Un essai clinique est conçu pour répondre à une question principale. Et toute la méthodologie de l'essai est généralement élaborée dans cet objectif, notamment le choix du critère principal d'évaluation, le nombre de patients à inclure et l'analyse statistique des données. L'ajout d'autres critères d'évaluation dans le protocole démultiplie les comparaisons et les tests statistiques et augmente la probabilité d'observer des différences "statistiquement significatives" par le seul fait du hasard. En fait, en l'absence de différence statistiquement significative sur le critère principal, les analyses sur les autres critères d'évaluation servent surtout à formuler des hypothèses, plus qu'à démontrer des faits.
Dans l'essai versus placebo qui a évalué le tériflunomide (Aubagio°) chez les enfants et adolescents atteints d'une sclérose en plaques, il n'a pas été observé de différence statistiquement significative entre les groupes sur le critère principal d'évaluation d'une éventuelle efficacité (lire aussi "tériflunomide (Aubagio°) et sclérose en plaques à partir de l'âge de 10 ans"). Mais l'Agence européenne du médicament a donné un avis favorable à une autorisation de mise sur le marché (AMM) dans cette tranche d'âge en prenant en compte les résultats sur un autre critère, avec un niveau de preuves hasardeux, et en mettant en avant les données d'efficacité du tériflunomide chez les adultes.
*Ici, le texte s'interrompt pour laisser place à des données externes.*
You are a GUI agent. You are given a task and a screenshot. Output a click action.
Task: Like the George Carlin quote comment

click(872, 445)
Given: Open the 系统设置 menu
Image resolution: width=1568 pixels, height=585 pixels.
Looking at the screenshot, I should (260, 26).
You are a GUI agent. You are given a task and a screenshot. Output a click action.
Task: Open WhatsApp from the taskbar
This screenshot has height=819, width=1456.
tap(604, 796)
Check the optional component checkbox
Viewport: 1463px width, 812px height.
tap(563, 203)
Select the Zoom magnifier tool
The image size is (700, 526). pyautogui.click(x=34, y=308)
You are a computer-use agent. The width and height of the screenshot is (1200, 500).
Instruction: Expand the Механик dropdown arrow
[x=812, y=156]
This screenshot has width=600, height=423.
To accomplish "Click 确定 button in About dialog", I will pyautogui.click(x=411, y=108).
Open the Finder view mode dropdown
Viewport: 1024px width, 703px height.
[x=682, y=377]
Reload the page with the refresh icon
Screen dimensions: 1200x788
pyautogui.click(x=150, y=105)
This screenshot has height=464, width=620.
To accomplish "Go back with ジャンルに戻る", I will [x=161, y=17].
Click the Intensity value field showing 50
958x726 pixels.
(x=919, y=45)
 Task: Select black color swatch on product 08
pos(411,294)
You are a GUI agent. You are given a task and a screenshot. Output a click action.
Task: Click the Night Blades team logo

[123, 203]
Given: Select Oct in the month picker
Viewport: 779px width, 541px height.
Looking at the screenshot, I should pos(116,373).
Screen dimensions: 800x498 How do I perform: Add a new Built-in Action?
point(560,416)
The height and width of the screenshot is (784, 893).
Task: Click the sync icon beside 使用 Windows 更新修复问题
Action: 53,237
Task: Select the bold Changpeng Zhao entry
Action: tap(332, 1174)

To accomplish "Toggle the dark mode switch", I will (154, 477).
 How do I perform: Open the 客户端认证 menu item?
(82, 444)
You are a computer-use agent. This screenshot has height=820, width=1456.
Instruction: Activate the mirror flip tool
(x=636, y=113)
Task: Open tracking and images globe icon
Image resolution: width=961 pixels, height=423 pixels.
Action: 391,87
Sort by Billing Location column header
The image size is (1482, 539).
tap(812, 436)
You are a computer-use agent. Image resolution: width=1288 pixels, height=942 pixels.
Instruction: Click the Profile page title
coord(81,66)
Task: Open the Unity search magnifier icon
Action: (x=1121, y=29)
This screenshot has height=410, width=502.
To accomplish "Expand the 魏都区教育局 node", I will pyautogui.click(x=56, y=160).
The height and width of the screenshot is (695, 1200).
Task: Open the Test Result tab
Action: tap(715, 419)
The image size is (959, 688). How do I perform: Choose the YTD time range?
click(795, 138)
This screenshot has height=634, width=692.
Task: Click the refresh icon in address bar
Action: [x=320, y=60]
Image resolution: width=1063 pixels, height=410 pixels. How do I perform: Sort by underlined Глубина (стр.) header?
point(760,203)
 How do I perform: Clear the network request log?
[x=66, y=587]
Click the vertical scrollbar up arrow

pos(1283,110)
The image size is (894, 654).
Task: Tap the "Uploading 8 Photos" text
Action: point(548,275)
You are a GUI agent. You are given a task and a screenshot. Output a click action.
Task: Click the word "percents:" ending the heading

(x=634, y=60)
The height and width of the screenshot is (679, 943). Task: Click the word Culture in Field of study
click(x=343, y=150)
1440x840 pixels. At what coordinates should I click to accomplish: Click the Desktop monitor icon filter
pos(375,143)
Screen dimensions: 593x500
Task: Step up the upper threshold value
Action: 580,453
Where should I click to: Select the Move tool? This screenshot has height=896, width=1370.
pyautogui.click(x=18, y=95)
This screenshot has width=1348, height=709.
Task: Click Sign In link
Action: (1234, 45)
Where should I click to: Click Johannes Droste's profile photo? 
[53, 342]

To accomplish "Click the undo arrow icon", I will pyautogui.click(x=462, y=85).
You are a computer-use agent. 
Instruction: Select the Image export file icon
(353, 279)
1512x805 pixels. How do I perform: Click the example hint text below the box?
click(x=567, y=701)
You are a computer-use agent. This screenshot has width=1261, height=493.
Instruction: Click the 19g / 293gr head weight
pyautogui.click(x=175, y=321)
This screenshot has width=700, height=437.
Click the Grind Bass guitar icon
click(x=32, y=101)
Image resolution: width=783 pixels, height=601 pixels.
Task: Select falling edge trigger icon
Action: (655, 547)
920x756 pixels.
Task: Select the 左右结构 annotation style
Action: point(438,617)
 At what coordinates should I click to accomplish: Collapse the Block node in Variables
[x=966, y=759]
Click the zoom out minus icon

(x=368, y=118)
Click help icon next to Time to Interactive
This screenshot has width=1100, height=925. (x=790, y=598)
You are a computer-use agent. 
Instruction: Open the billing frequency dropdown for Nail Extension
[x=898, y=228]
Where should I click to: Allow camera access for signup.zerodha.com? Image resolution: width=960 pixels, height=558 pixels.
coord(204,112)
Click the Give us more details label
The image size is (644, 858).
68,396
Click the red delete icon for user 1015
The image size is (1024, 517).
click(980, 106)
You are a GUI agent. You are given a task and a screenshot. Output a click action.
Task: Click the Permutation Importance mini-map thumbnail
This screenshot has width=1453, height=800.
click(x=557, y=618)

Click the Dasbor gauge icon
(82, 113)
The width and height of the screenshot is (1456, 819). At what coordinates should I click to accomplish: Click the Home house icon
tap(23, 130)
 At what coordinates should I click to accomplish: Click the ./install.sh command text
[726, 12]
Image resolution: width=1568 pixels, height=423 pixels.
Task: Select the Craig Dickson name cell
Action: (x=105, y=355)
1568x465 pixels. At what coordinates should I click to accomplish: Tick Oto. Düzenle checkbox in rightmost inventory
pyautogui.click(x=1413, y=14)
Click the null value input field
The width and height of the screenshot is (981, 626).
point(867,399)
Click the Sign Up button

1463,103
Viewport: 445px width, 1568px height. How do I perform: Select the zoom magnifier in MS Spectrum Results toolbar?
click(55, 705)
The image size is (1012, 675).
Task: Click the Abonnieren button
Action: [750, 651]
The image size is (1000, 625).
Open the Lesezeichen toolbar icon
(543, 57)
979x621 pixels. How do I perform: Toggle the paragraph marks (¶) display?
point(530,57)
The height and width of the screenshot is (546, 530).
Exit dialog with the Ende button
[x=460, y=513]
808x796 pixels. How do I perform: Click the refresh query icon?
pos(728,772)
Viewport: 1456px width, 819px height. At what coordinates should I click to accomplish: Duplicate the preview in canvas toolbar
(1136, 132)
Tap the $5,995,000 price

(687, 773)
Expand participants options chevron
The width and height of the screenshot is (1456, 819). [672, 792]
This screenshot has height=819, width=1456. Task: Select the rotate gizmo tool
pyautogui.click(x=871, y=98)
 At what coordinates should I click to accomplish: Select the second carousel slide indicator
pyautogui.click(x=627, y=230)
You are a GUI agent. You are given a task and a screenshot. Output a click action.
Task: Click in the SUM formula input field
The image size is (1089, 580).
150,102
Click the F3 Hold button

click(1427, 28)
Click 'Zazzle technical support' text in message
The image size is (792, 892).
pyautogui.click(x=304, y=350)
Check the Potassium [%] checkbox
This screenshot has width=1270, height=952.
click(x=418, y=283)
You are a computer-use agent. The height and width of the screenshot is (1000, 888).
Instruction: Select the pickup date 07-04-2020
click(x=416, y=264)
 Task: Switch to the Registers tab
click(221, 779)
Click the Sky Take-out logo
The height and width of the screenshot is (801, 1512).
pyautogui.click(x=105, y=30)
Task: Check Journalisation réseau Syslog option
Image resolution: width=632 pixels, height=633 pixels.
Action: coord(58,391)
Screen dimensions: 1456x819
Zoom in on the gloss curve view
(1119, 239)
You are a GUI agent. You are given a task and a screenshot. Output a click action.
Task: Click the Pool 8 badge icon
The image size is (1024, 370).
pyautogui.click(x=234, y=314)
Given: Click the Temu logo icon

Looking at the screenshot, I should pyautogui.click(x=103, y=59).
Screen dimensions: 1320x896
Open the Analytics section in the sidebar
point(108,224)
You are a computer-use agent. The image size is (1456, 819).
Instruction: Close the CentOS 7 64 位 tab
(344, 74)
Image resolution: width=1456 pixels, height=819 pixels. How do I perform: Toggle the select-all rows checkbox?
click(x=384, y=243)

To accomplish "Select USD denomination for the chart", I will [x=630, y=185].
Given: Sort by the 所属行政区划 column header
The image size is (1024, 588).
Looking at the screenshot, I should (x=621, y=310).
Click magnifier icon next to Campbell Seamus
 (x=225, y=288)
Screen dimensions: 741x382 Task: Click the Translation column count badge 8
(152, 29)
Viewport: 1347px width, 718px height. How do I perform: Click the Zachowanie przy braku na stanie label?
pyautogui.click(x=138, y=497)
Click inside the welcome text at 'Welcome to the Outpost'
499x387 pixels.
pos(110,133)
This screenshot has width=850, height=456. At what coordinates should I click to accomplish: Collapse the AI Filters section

Changer les règles du jeu quand le résultat est décevant avec celles fixées est une tactique gagnante pour certains : pour la firme qui obtient ce qu'elle a demandé, et pour l'Agence qui évite de jouer le rôle ingrat de "gendarme du médicament" en s'opposant à une AMM.
En pratique, ce sont des patients qui risquent d'être les perdants de cette tactique, vu que ce médicament expose à des effets indésirables parfois graves.